Slovakia elected its first female president on Saturday, a liberal and pro-European anticorruption candidate whose rise is seen as a rebuke of the conservative nationalism remaking its larger neighbors.
Zuzana Caputova, an environmental lawyer who came to prominence when opposing the expansion of a landfill in her small town, won with 58% of Saturday’s runoff vote. Her chief rival, career diplomat Maros Sefcovic, conceded in a short statement thanking friends and supporters.
Though the role of president in Slovakia is constitutionally limited, her victory was seen as a striking, if isolated political shift for Central and Eastern Europe, a region of former Communist countries that has been ground zero for a new nationalism spreading on the continent.
Hungarian Prime Minister Viktor Orban and Poland’s Law and Justice party have each managed to win sweeping majorities in their respective parliaments by promising to keep out Muslim immigrants and entrench Christian conservatism at home. A half dozen candidates made the same pledge during Slovakia’s first-round election, including Mr. Sefcovic.
In contrast, Ms. Caputova touted her social liberalism as proof that she was different from Slovakia’s political class, which has been inundated with corruption scandals. She promoted gay rights in a country with minimal support for same-sex marriage, and argued that Slovakia had some obligation to help its European neighbors by taking in refugees.
She received a boost from the largest antigovernment protests since the fall of Communism, which broke out last year after the murder of a journalist who had been probing graft. For many of those protesters, the barely known Ms. Caputova—until recently the vice chair of a party without a single seat in parliament—represented a definitive break, said Pavol Babos, an assistant professor at Comenius University in Bratislava’s Political Science Department.
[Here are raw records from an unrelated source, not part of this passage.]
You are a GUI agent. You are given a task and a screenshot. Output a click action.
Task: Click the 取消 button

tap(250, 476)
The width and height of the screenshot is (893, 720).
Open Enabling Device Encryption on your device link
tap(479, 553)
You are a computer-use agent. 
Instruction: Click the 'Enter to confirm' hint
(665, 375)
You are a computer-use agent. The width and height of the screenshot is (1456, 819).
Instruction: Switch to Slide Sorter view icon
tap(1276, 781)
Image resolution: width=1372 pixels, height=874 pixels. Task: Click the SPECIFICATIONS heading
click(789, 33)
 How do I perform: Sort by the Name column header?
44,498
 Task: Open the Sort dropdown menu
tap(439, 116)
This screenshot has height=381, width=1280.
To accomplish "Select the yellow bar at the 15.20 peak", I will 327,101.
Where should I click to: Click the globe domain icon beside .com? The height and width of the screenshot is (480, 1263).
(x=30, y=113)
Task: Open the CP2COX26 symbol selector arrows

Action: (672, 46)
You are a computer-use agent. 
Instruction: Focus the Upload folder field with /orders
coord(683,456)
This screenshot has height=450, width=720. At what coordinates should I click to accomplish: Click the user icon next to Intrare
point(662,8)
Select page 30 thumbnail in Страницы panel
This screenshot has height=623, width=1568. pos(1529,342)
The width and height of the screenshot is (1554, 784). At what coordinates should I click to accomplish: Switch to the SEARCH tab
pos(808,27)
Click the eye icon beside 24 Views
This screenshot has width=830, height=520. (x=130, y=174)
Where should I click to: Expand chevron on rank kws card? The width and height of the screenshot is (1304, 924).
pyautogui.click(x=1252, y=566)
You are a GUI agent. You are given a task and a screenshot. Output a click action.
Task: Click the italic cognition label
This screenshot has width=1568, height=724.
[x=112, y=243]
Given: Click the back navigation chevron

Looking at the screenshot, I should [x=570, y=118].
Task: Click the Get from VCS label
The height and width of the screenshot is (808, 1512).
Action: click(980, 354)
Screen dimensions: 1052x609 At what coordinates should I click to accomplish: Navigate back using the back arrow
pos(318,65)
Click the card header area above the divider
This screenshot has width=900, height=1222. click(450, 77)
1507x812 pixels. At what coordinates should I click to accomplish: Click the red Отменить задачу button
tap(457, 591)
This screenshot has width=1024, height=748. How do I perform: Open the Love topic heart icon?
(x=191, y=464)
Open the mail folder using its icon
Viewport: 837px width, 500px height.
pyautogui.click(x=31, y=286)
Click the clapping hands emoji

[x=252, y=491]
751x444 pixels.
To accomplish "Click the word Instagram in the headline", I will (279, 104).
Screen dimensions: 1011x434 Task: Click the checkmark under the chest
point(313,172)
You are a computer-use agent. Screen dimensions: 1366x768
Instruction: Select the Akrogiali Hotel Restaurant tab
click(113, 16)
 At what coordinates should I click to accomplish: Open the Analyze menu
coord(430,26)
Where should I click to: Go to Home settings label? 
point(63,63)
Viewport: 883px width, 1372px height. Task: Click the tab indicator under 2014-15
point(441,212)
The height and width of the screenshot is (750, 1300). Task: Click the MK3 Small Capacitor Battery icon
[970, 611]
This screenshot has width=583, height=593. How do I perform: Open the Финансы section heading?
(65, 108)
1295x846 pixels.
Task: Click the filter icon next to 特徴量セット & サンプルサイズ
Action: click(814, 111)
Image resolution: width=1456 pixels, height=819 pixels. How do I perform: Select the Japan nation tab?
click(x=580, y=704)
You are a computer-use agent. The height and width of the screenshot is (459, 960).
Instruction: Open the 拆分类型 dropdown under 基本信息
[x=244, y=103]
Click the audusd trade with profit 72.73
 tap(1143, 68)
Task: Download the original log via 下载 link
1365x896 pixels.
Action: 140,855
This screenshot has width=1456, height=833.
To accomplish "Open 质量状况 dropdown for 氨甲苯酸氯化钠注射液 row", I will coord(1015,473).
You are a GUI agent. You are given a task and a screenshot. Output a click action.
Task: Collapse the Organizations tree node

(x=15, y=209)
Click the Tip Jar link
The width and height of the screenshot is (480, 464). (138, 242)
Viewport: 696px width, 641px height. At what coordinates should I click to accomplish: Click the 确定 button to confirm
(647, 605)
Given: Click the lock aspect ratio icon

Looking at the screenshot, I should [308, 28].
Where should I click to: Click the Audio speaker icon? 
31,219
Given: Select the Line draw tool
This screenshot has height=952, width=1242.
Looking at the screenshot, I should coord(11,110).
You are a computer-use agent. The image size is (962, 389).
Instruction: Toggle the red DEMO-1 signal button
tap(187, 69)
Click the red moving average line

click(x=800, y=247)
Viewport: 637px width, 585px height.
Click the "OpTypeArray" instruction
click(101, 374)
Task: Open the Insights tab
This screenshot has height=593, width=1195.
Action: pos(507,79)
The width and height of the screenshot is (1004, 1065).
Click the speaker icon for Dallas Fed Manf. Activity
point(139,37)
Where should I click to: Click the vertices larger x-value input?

“She wasn’t perceived as a politician,” said Mr. Babos, who ran focus groups on various candidates before the vote. “She doesn’t pit elites against the people. It’s a different mind-set.”
In an interview before the vote, 45-year-old Ms. Caputova credited her swift rise to disenchantment among Slovaks with the political leadership and disinterest in its often harsh rhetoric against the European Union. Most voters, she said, wish to stay in the EU, and have grown more worried about corruption and injustice in their daily lives than distant battles in Brussels, the seat of the EU.
“You could perhaps take it as a sign that there has been a stabilization in Slovakia and perhaps the wider region in support for the European Union,” she said, surrounded by young aides bustling about in leather jackets and Converse sneakers.
Migration, she said, was a smaller political issue than it once was: “It’s about striking the right balance, accepting that people have legitimate fears and not abusing those fears.”
It isn’t clear how much Ms. Caputova’s victory or her analysis holds for the wider region, in which nationalist parties remain dominant. Opposition parties in Poland, the Czech Republic and Hungary have run on a similar mix of anticorruption and social liberalism, with mixed results. In Hungary, liberal candidates tried to defeat Mr. Orban on an antigraft message last year; the prime minister focused on immigration and went on to win a resounding two-thirds majority in parliament.
In Poland, the ex-mayor of a small town, Robert Biedron, is running for prime minister on a promise to bring abortion rights and same-sex marriage to a deeply Catholic country. He touts those views as proof that voters can trust he is a political outsider: “I am authentic,” he said in a recent interview. “And I believe, if we want to get rid of [Poland’s ruling party], which I think should be the main goal of the opposition, it’s to introduce finally progressive politics in Poland.”
But Mr. Biedron has struggled to break through in opinion polls. “My view is that there is no Macron moment in Poland,” said Rafal Trzaskowski, the mayor of Warsaw and a leader of a Conservative opposition party, in reference to the French neophyte who defeated a rising nationalist movement to become president in 2017. “There is not that much room for something completely new, out of the blue.”
Even in Slovakia, Ms. Caputova’s victory is tempered by the 25% of first-round voters who backed radical, pro-Russian candidates. They included a supreme court judge who wishes to leave the North Atlantic Treaty Organization and a self-described Nazi sympathizer, both popular within the country’s military.
Constitutionally, Slovakia’s president has a limited role, with the prime minister the more powerful figure, on balance. Still, Ms. Caputova will have the right to name nine new judges to the country’s 14-member constitutional court. She will serve as commander-in-chief as the country renegotiates a defense agreement with the U.S. that her government, like Hungary’s, has been reluctant to sign.